EXERCISE DIRECTIONS.
Here is the listing. Report each line in it that contains the string "will".
(DATA EXTRACTS begins)
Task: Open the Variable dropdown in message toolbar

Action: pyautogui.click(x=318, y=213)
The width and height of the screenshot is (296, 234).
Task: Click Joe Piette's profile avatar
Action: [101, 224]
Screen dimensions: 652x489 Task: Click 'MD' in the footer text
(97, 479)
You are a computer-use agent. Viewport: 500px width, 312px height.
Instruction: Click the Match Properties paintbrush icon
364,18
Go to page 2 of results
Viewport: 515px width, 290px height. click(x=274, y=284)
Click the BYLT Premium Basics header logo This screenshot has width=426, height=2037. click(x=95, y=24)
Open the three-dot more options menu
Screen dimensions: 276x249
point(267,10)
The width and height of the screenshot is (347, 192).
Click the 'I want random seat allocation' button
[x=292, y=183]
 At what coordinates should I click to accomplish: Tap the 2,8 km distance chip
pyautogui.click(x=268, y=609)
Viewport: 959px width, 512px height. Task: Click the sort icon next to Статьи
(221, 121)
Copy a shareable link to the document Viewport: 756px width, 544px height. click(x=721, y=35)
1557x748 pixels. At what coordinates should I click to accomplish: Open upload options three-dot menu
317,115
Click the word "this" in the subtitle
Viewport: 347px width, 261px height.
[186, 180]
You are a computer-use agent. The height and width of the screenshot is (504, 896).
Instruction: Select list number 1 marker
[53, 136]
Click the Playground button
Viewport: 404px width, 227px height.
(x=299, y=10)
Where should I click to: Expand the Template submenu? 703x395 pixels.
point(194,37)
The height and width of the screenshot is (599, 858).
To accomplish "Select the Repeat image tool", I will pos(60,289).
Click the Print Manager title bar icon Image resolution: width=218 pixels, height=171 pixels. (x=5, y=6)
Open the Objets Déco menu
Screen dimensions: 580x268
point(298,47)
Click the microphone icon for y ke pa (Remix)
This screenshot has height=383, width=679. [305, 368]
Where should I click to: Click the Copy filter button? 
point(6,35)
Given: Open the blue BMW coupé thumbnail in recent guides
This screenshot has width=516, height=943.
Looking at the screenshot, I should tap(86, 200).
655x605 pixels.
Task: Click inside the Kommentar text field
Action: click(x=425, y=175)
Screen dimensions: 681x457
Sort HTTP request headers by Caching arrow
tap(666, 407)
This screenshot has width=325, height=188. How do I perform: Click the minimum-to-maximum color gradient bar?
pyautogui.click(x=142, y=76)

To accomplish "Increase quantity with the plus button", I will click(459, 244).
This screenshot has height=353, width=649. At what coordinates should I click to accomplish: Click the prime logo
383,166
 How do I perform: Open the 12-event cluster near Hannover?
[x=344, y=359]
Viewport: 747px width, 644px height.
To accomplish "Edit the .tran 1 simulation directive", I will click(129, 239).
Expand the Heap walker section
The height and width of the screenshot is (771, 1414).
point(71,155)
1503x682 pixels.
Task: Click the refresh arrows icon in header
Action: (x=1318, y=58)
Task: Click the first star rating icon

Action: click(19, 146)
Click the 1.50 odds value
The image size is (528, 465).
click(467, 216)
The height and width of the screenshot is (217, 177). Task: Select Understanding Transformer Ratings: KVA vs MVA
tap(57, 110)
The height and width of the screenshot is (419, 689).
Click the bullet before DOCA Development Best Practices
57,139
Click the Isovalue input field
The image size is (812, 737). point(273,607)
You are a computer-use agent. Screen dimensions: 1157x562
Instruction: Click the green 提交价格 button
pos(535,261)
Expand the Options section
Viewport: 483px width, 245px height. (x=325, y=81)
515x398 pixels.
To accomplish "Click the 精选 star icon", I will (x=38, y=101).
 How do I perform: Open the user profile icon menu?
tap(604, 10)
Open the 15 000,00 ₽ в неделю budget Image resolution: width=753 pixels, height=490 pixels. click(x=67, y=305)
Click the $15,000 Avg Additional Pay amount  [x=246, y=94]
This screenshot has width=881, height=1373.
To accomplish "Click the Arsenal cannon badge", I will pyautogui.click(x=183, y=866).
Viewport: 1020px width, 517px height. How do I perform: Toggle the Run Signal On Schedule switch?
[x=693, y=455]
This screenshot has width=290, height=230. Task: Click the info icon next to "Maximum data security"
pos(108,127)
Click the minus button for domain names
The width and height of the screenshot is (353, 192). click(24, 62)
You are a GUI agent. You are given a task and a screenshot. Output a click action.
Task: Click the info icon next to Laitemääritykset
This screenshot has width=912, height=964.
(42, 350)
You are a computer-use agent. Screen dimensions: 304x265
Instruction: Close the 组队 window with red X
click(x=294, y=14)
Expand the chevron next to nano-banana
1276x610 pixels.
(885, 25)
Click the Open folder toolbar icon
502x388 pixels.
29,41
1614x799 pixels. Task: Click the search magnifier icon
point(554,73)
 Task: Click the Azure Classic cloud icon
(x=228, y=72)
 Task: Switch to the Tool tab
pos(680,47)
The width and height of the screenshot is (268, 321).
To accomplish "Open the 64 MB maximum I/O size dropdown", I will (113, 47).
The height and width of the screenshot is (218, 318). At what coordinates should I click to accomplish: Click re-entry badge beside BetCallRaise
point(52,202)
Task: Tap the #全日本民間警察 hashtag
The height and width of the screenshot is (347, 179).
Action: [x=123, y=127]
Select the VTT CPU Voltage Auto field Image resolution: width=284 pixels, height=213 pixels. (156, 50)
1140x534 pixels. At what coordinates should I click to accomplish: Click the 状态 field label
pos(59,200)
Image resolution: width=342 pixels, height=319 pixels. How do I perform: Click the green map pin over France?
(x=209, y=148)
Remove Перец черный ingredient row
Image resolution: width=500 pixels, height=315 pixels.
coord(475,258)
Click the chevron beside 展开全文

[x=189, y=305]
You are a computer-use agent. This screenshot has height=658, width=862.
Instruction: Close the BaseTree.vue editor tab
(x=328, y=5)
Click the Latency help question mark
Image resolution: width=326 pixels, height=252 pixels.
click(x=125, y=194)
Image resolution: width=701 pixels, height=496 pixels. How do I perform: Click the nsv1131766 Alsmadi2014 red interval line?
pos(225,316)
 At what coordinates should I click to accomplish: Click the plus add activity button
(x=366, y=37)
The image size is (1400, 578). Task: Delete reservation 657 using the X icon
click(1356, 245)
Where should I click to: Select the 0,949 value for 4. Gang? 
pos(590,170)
(DATA EXTRACTS ends)
RESPONSE TO THE EXERCISE.
To accomplish "Select the Repeat image tool", I will pos(60,289).
To accomplish "Increase quantity with the plus button", I will click(459, 244).
To accomplish "Edit the .tran 1 simulation directive", I will click(129, 239).
To accomplish "Click the 精选 star icon", I will (x=38, y=101).
To accomplish "Click the Arsenal cannon badge", I will pyautogui.click(x=183, y=866).
To accomplish "Open the 64 MB maximum I/O size dropdown", I will (113, 47).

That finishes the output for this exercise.